Home' News Bulletin : ADA News Bulletin July 2016 Contents PRESIDENT’S COMMENTS
CDBS, caPDS, THE ELECTION AND THE FEES SURVEY
In the lead up to the election announcement, dentistry was in the headlines with our push for the retention
of the Child Dental Benefits Schedule (CDBS) and criticism of the Child and Adult Public Dental Scheme
(caPDS). The release of the National Child Oral Health Survey 2012-2014 by the University of Adelaide
created some interest for a couple of days and provided the opportunity to point to the paucity of 2 to 4
year olds who have ever attended a dental practitioner (only 22%) and the resulting substantial levels of
untreated caries in the primary teeth of children aged 6 to 8 years (27.9%). These data clearly show
the CDBS was accurately targeted. We have obtained considerable traction with the Greens. Their
dental plan very closely reflects ADA’s Australian Dental Health Plan. This line will be pushed in
our campaign and in meetings with government to keep dentistry as an issue for voters.
On the general election front, younger members of the profession to whom I have spoken
are very upset about the proposed closing off of the CDBS to private practice while older
members seem to be very cranky about the superannuation changes. I am surprised the
Coalition has not taken notice of the fate of the former Queensland Premier, Campbell
Newman who antagonised his support base without considering the political consequences.

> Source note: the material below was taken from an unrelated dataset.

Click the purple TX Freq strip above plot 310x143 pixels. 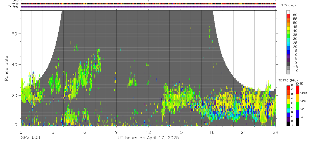pyautogui.click(x=148, y=7)
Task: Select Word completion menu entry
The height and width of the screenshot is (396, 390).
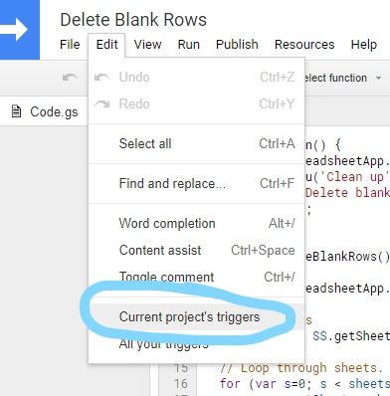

One aspect of the caPDS that has not been commented on is the intention to set a national
efficient price (NEP) for dentistry as part of the funding arrangement. Already there is a
process for setting the NEP for medicine which is the basis for funding hospitals and cases
treated in hospitals. Because dentistry has been poorly investigated and its GA patients are
time consuming, hospitals are poorly paid for dentistry so it is difficult for general dentists
and most dental specialists to secure hospital sessions. The calculations to set the NEP
for every procedure are done by the Independent Hospital Pricing Authority (IHPA) and
it is anticipated the same body will undertake the dental NEP project too. In expectation
of this, Federal Executive has recently met twice with IHPA and I expect the ADA will
become more involved over the coming months with their processes. While the caPDS will
commence using a schedule of fees based on the DVA fees, it is expected the IHPA project
will thoroughly assess all costs that contribute to each fee and develop a raft of new NEPs
for dental services.
Obviously, ADA relies on data collected from the Dental Practice Surveys and the Fees Surveys.
It is regrettable the response rate for these surveys has dropped in recent years somewhat
undermining the authority of these data. It is very fortunate the ADA can point to consistent
trends over the more than 50 years the surveys have been conducted which may be some
compensation for the dropping response rate. The 2016 Dental Fees Survey is now underway and
I strongly urge all members to spend five to 10 minutes to complete the survey. It may not just be
the fees for the caPDS at stake but quite possibly all future fee schedules for government schemes.
PRIVATE HEALTH INSURANCE
The recent media release by Mr Graeme Samuels (former ACCC Commissioner and now adviser
to the Federal Government on health funds) that health insurance needs to be more transparent
indicates the ADA’s message is finally penetrating the government’s thinking. It has been the theme
of ADA submissions to government over many years. Mirroring the ADA’s earlier recommendations,
the recent announcement from Minister Ley that a re-elected Coalition government would
ensure that contributors can access standard levels of cover explained in plain English and
protect patients against junk policies and fine print is most welcome and long overdue.
Although not clearly stated, it is crucial these changes also apply to ‘Extras’ health
The ADA and branches constantly provide advice to members about their various
disputes with health funds. A common complaint is that a health fund staffer has
redirected the member’s patient to another dentist. Numerous examples of this
behaviour have been submitted to the ACCC over recent years. Evidence suggests
health funds engage in third line forcing and cartel behavior, both of which should attract
automatic sanction from the ACCC. For years the ADA has provided various resources to
assist those members who wish to discuss health fund arrangements with their patients.
The document – It’s your choice is still available to download from the ADA website which
many members have used in discussions with their patients. Additional resources are being
developed by the ADA including posters and a comparator based on data collected by the
Australian Ombudsman and APRA that members can use to guide their patients to better
value health insurance as part of a practice-based campaign.